- [Fonte]:
1. Introduzione alle «lingue immaginarie». Che cosa sono e come sono strutturate. Breve panorama di lingue inventate nella letteratura, nella poesia, nel cinema, nel teatro, nelle arti visive, nella musica, nel fumetto. Alcune esemplificazioni: i gerghi incomprensibili di François Rabelais; le Fànfole di Fosco Maraini (di cui esiste anche una versione musicata); la canzone inventata da Charlot nel film Tempi moderni; il grammelot di Dario Fo; lo scat dei jazzisti; gli alfabeti inventati da Paul Klee. In questa fase propedeutica saranno visionati materiali di varia natura (diapositive, cassette audio, video VHS e CD).

2. Esercitazioni sulle lingue immaginarie. Possibili vie per costruire una lingua inventata.

PRIMO ESERCIZIO:

inventare delle «parole-valigia» o «parole-macedonia» attaccando la testa di una parola con la coda di un’altra. Traducendo I fiori blu (1965) di Raymond Queneau, Italo Calvino scrive tossulta per esprimere l’azione di una persona che «tossisce e sussulta». Umberto Eco ha inventato delle parole-valigia cui ha dato una definizione divertente come Arfabeto Sistema di scrittura per cani; Vampirla Discendente inabile del conte Dracula; Oromogio Swatch che suona solo le ore tristi; Cornitologo Etologo che studia l’adulterio tra uccelli; Dentifreezer Borsa termica per conservare le dentiere; Ponyclinico Ospedale per equini. 
 


SECONDO ESERCIZIO:

la «lingua locopea» di Ersilia Zamponi, autrice de I draghi locopei. Imparare l’italiano con i giochi di parole, Torino, Einaudi, 1986. S’inventano alcune parole inesistenti (ad esempio: cirà, garosa, romire, gragliano, ecc.) e si attribuisce a ognuna di esse un significato (ad esempio: strega, cattiva, abitare, bosco, ecc.). Quindi si sostituisce in un testo di partenza («C’era una volta una strega cattiva che abitava in un bosco ecc.») le parole inventate ottenendo un racconto misterioso («C’era una volta una cirà garosa che romiva in un gragliano ecc.»).

- [Dati registrati]:

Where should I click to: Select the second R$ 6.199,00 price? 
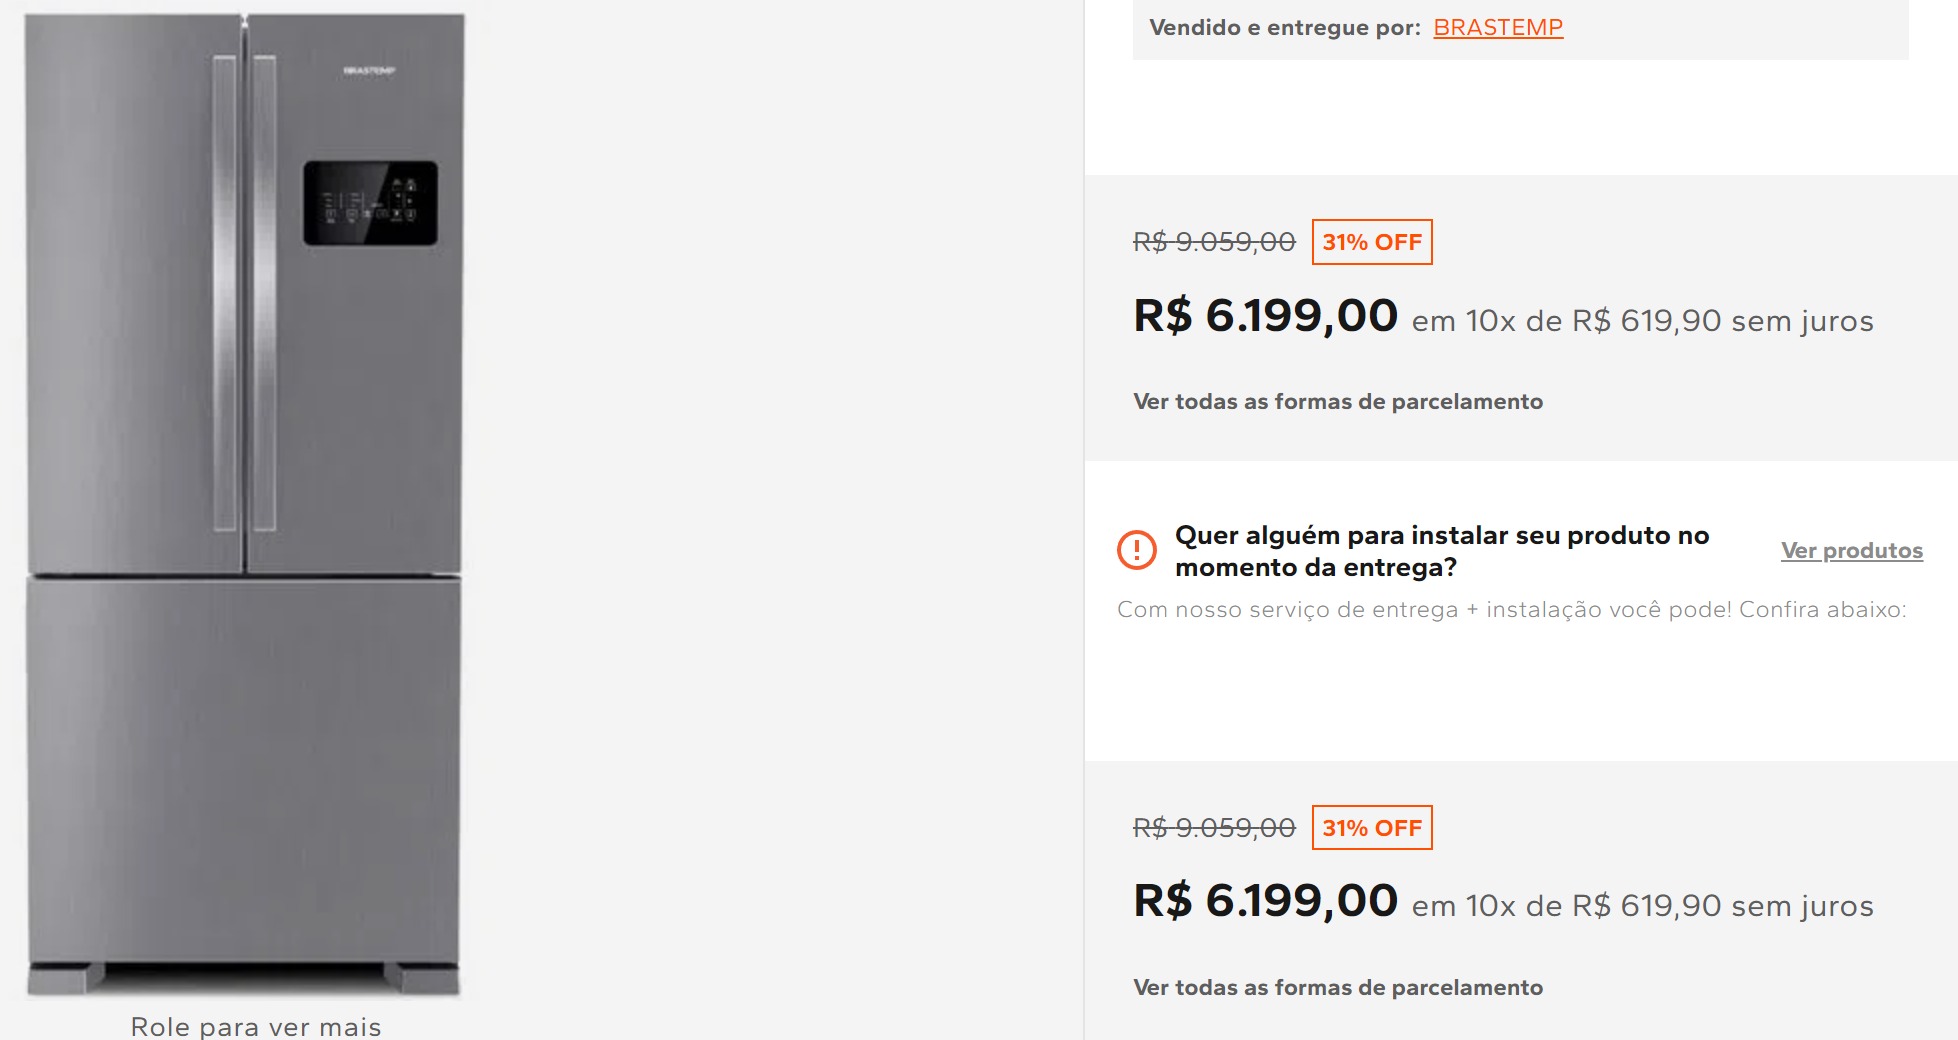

- [Compito breve 1]: Elenca tutte le parole-valigia inventate da Umberto Eco che compaiono nel testo sulle lingue immaginarie.
- [Compito breve 2]: Scrivi il seguito del testo sulle lingue immaginarie, riprendendo dopo la sua ultima frase.

- [Risultato 1]: Arfabeto, Vampirla, Oromogio, Cornitologo, Dentifreezer, Ponyclinico

- [Risultato 2]:
 

TERZO ESERCIZIO:

disegnare alfabeti immaginari, prendendo spunto dall’alfabeto degli abitanti dell’isola di Utopia, descritto da Tommaso Moro; da quello usato nell’isola di Stranalandia, raccontato da Stefano Benni, e dalla «scrittura illeggibile di un popolo sconosciuto» di Bruno Munari.  

QUARTO ESERCIZIO:

scrivere poesie alla maniera delle fànfole di Maraini: «Il lonfo non vaterca né gluisce / e molto raramente barigatta, / ma quando soffia il bego a bisce bisce / sdilenca un poco, e gnagio s'archipatta». Il gioco consiste nel rispettare la grammatica, la sintassi e la morfologia della propria lingua, e allo stesso tempo nello sconvolgerne il lessico con parole che assomigliano a quelle vere, ma che non esistono («sdilenca» ricorda nel suono «sbilenca», ma non si trova sul vocabolario). Le parole – come dice Maraini - diventano giocattoli, caramelle da rigirare tra lingua e palato per assaporarne i profumi e scoprirne i valori cromatici e tattili.